Galaxy |

This tool compares two sets of data and find the differential expression. One very important component of the tool is the reference set. Actually, to use the tool, you need the two input sets of data, of course, and the reference set. The reference set is a set of genomic coordinates and, for each interval, it will count the number of feature on each sample and compute the differential expression. For each reference interval, it will output the direction of the regulation (up or down, with respect to the first input set), and a p-value from a Fisher exact test.

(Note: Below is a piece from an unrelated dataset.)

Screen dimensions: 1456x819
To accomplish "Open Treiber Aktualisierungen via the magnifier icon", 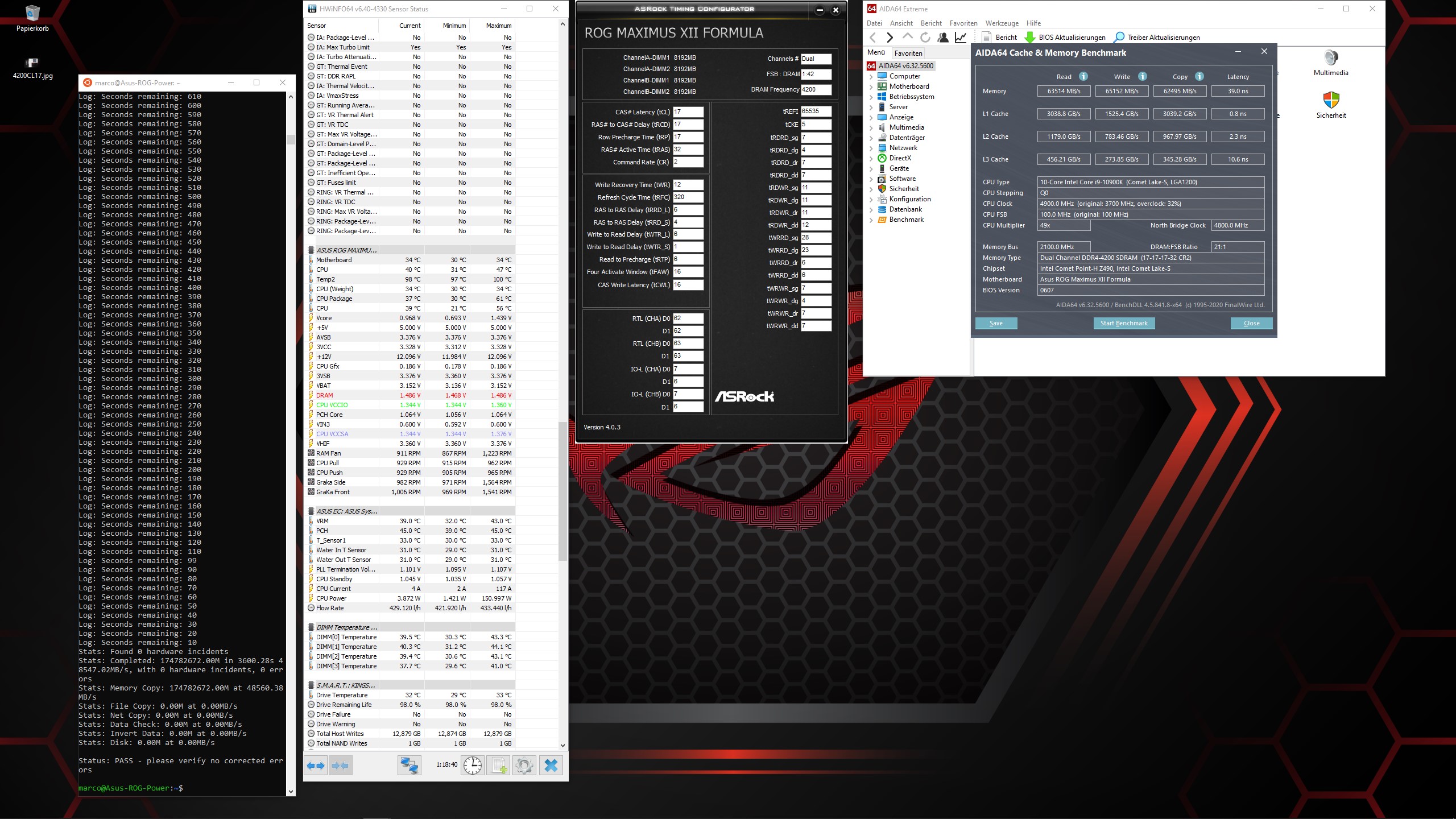I will point(1119,37).
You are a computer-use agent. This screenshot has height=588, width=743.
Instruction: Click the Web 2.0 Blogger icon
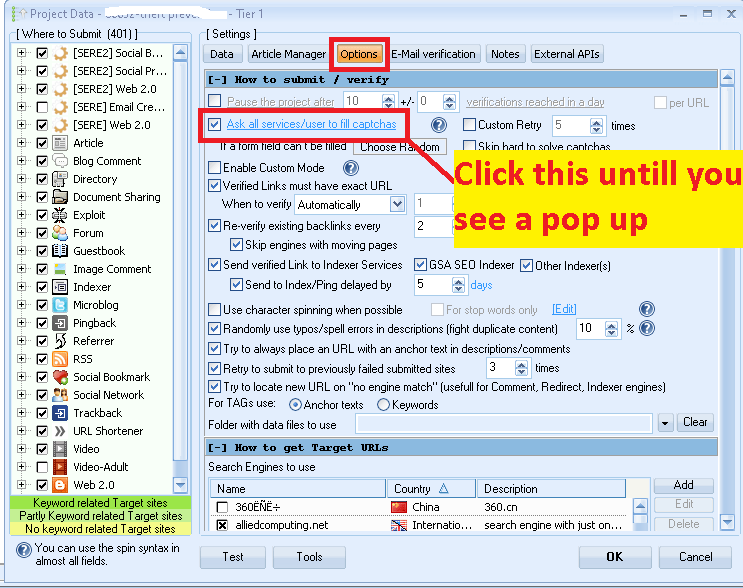60,485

This reference set seems boring. Why not computing the differential expression without this set? The answer is: the differential expression of what? I cannot guess it. Actually, you might want to compare the expression of genes, of small RNAs, of transposable elements, of anything... So the reference set can be a list of genes, and in this case, you can compute the differential expression of genes. But you can also compute many other things.

Suppose that you cluster the data of your two input samples (you can do it with the clusterize and the mergeTranscriptLists tools). You now have a list of all the regions which are transcribed in at least one of the input samples. This can be your reference set. This reference set is interesting since you can detect the differential expression of data which is outside any annotation.

Suppose now that you clusterize using a sliding window the two input samples (you can do it with the clusterizeBySlidingWindows and the mergeSlidingWindowsClusters tools). You can now select all the regions of a given size which contain at least one read in one of the two input samples (do it with selectByTag and the tag nbElements). Again, this can be an other interesting reference set.

In most cases, the sizes of the two input samples will be different, so you should probably normalize the data, which is an available option. The ---rather crude--- normalization increases the number of data in the least populated sample and decreases the number of data in the most populated sample to the average number of data.